Given the logic of the above law, do police robots also deserve special legal protection?  The legislative intent appears be the same.  Criminals receive enhanced punishment for attacking a police dog or horse, because the animals are under police control and thus serving a public safety function.  Additional logic would suggest that any person willing to attack a police service animal would likely also engage a human police officer–posing a significant threat to society.  As such, do police robots need protection from harm under the law?

Finally, given that police dogs have often been awarded “Medals of Valor” for their courage and dedication, should the robot in the case below be similarly honored?

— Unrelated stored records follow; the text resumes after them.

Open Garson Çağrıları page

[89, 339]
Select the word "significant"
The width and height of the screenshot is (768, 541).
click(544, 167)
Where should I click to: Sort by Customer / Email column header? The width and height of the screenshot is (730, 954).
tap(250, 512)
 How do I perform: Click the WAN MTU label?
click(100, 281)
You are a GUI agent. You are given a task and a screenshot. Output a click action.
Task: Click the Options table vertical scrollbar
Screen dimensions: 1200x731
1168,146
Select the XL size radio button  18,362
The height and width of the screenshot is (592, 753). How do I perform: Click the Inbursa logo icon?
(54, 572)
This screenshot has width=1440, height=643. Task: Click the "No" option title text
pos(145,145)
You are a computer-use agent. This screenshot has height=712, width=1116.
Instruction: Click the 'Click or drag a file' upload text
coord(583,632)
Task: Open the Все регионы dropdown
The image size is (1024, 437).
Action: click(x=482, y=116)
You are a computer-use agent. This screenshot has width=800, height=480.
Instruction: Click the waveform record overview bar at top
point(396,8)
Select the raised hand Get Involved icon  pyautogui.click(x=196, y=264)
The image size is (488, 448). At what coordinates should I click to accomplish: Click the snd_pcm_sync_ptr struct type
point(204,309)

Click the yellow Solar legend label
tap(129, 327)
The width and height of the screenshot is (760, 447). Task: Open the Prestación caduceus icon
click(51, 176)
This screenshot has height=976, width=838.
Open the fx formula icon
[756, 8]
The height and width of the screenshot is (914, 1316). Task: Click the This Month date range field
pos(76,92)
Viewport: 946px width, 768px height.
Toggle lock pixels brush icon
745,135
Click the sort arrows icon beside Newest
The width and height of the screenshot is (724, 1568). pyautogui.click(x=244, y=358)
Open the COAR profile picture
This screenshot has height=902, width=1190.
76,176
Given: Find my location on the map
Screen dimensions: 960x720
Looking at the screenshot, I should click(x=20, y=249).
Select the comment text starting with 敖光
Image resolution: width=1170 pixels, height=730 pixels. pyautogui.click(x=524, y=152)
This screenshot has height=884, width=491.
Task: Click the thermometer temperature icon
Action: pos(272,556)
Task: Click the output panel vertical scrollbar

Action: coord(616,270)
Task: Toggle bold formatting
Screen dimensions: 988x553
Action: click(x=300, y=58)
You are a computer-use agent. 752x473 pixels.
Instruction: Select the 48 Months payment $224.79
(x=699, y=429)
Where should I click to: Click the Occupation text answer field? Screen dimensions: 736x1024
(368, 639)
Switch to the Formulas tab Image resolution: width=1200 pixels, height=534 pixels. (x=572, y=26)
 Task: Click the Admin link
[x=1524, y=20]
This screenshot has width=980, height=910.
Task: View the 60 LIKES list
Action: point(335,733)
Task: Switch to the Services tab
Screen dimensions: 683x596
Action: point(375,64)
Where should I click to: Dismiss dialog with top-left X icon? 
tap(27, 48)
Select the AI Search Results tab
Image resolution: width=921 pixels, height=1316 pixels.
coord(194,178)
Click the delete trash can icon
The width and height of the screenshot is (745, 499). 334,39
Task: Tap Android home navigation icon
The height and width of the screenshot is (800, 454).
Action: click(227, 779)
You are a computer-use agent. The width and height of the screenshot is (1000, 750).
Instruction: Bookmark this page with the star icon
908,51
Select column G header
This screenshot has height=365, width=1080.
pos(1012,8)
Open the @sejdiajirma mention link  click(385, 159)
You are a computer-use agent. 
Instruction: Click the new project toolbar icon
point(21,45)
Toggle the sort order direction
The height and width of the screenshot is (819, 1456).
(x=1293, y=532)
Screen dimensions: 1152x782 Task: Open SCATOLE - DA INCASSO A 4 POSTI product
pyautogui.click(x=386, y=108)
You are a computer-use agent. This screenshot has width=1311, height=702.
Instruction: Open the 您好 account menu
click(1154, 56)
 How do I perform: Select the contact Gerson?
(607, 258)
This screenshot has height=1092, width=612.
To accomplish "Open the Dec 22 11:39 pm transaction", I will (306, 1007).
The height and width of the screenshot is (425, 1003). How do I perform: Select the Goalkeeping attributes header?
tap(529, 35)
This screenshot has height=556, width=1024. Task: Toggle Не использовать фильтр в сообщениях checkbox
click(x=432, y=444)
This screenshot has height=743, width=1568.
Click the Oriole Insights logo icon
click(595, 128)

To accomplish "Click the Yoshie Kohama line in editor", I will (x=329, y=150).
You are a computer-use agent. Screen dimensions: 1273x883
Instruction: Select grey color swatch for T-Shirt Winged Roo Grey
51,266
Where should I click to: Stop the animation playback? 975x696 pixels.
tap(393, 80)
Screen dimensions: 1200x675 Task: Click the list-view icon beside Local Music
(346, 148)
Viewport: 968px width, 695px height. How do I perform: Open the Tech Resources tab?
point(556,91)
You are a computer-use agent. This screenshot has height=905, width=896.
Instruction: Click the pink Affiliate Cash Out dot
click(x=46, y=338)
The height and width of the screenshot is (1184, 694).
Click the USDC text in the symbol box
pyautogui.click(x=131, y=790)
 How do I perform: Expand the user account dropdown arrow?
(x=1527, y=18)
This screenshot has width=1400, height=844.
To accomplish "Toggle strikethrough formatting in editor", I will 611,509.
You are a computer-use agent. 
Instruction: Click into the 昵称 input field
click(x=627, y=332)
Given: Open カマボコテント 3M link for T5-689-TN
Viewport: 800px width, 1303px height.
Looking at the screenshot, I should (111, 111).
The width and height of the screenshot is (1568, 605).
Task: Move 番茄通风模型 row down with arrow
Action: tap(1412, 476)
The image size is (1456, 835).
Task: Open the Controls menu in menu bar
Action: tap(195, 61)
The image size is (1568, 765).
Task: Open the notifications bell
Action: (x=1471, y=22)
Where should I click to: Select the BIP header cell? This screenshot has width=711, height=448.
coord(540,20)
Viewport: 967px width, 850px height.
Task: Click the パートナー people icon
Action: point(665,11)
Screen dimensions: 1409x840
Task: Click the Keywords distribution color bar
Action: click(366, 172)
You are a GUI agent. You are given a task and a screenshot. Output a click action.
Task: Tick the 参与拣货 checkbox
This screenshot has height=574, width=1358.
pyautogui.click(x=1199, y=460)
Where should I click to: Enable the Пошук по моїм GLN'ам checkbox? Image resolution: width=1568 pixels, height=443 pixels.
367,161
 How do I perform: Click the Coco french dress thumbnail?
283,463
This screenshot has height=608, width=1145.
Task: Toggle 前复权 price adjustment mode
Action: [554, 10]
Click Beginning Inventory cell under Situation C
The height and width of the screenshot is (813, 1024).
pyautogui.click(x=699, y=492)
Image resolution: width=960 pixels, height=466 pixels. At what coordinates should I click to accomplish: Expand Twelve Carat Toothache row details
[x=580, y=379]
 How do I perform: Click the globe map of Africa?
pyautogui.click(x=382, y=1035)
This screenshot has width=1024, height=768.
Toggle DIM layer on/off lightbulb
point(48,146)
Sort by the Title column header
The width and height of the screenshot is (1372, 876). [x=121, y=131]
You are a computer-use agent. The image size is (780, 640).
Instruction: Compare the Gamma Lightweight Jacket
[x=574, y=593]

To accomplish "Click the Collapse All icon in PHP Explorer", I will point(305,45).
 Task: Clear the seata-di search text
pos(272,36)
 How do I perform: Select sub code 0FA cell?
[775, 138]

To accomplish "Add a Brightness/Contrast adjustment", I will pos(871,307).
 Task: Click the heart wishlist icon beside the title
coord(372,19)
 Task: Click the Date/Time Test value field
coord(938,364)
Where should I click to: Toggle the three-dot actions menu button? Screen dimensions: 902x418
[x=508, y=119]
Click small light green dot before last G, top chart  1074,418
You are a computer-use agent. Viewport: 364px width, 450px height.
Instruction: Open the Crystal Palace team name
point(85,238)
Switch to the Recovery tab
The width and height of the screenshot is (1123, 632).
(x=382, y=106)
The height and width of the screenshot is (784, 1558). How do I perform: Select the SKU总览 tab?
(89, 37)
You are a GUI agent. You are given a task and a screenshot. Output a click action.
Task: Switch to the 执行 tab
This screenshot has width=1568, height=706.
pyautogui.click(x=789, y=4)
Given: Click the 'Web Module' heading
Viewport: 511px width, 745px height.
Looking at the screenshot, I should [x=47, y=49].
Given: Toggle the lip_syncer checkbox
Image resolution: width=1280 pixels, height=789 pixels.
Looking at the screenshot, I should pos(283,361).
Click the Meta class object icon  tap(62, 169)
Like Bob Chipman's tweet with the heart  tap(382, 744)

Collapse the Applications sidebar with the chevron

Standoff ends, sheriff’s robot shot

By Nadia Ramdass, WINK News Florida

Story Updated: Oct 28, 2007 at 9:06 PM EST

Lee County, Florida, United States

“I had seen the ambulance and the police car coming,” said Joanne Maul of North Fort Myers.  One after another, Lee County Sheriff’s deputies filed into the mobile home park of Laurel Estates. They wanted to bring peace back to a community after hours of fear and uncertainty resulting from a man that barricaded himself with a gun in his home.

The "Injured" Robot Officer

“It’s frightening, it’s just plain frightening,” said Maul.

Sheriff’s deputies received a phone call Saturday afternoon about a man pointing his gun at a neighbor after an argument in the North Fort Myers mobile home park. The man retreated back to his home, refused to cooperate with law enforcement, and left the sheriff’s deputies with no other options than to bring in forces.

The SWAT team, K-9 Units, and Special Operations Negotiators were all on hand trying to get the 60 to 70-year-old-man who threatened to kill himself. At one point, a deputy and the subject confronted one another face to face, both holding a gun. Fortunately the two walked away without firing a shot. Joanne Maul a resident of the community for 17-years could not believe what she was seeing.

“We never had anything like this happen before,” said Maul.

Neighbors tell WINK News that the man ran away from his home about a month ago. They also tell WINK News that they believed the man suffered from depression because his wife left him Friday.

“I hope everybody comes out safe,” said Maul.

As night was beginning to fall, deputies stepped-up their tactics by using a bomb robot to assist. The subject shot at the robot, breaking the robot’s lens, and then deputies subdued the man.

Sheriff’s deputies tell WINK News the man was taken to the hospital to evaluate for a mental condition. They also tell WINK News the man did not take his medications for some time. Deputies say they may seek aggravated assault charges. Authorities tell us the man who was involved in the confrontation with the subject was not harmed.